_Work instruction_
Nothing may be left out or changed. Print every entry.
*** Dataset records
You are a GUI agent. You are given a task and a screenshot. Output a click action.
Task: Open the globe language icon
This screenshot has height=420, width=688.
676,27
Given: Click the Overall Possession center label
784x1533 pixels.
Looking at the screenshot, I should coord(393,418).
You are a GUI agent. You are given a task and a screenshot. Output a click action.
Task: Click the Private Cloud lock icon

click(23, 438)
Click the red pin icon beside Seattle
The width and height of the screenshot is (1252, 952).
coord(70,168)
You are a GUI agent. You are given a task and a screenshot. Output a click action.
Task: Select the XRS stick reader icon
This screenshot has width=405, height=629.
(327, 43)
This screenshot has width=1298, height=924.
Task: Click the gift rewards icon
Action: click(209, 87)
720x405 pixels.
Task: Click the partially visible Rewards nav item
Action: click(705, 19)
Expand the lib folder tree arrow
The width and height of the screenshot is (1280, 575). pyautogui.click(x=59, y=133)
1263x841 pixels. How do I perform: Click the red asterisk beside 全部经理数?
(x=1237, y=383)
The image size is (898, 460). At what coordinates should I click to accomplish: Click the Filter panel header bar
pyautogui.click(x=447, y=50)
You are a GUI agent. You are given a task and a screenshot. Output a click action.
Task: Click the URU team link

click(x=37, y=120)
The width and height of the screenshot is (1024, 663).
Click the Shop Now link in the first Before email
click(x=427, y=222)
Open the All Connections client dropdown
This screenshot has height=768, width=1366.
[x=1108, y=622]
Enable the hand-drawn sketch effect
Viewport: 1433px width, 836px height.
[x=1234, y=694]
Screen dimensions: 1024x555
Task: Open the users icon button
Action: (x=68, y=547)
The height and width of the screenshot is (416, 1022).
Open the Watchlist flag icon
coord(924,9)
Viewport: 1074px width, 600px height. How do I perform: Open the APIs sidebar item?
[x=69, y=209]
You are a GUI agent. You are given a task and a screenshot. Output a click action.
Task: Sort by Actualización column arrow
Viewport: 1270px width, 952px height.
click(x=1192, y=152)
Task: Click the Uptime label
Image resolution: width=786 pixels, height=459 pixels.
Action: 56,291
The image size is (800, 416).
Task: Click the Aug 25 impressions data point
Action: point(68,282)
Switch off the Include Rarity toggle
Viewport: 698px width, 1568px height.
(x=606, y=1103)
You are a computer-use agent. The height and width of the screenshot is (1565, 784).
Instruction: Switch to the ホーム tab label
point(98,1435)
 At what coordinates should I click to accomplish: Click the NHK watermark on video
******
_Output for this exercise_
You are a GUI agent. You are given a task and a screenshot. Output a click action.
Task: Open the globe language icon
This screenshot has height=420, width=688.
676,27
Given: Click the Overall Possession center label
784x1533 pixels.
Looking at the screenshot, I should coord(393,418).
You are a GUI agent. You are given a task and a screenshot. Output a click action.
Task: Click the Private Cloud lock icon

click(23, 438)
Click the red pin icon beside Seattle
The width and height of the screenshot is (1252, 952).
coord(70,168)
You are a GUI agent. You are given a task and a screenshot. Output a click action.
Task: Select the XRS stick reader icon
This screenshot has width=405, height=629.
(327, 43)
This screenshot has width=1298, height=924.
Task: Click the gift rewards icon
Action: click(209, 87)
720x405 pixels.
Task: Click the partially visible Rewards nav item
Action: click(705, 19)
Expand the lib folder tree arrow
The width and height of the screenshot is (1280, 575). pyautogui.click(x=59, y=133)
1263x841 pixels. How do I perform: Click the red asterisk beside 全部经理数?
(x=1237, y=383)
The image size is (898, 460). At what coordinates should I click to accomplish: Click the Filter panel header bar
pyautogui.click(x=447, y=50)
You are a GUI agent. You are given a task and a screenshot. Output a click action.
Task: Click the URU team link

click(x=37, y=120)
The width and height of the screenshot is (1024, 663).
Click the Shop Now link in the first Before email
click(x=427, y=222)
Open the All Connections client dropdown
This screenshot has height=768, width=1366.
[x=1108, y=622]
Enable the hand-drawn sketch effect
Viewport: 1433px width, 836px height.
[x=1234, y=694]
Screen dimensions: 1024x555
Task: Open the users icon button
Action: (x=68, y=547)
The height and width of the screenshot is (416, 1022).
Open the Watchlist flag icon
coord(924,9)
Viewport: 1074px width, 600px height. How do I perform: Open the APIs sidebar item?
[x=69, y=209]
You are a GUI agent. You are given a task and a screenshot. Output a click action.
Task: Sort by Actualización column arrow
Viewport: 1270px width, 952px height.
click(x=1192, y=152)
Task: Click the Uptime label
Image resolution: width=786 pixels, height=459 pixels.
Action: 56,291
The image size is (800, 416).
Task: Click the Aug 25 impressions data point
Action: point(68,282)
Switch off the Include Rarity toggle
Viewport: 698px width, 1568px height.
(x=606, y=1103)
You are a computer-use agent. The height and width of the screenshot is (1565, 784).
Instruction: Switch to the ホーム tab label
point(98,1435)
 At what coordinates should I click to accomplish: Click the NHK watermark on video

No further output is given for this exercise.